**Directive**
Copy everything from the line containing "publication [887, 176]" down to the end of the listing, substituting "citation" for "reference" and leaving all else unchanged.

**Records for this exercise**
━━━

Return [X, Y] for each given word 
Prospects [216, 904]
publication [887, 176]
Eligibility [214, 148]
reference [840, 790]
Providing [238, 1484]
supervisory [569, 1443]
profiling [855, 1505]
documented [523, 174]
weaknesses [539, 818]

━━━

**Solution for this problem**
publication [887, 176]
Eligibility [214, 148]
citation [840, 790]
Providing [238, 1484]
supervisory [569, 1443]
profiling [855, 1505]
documented [523, 174]
weaknesses [539, 818]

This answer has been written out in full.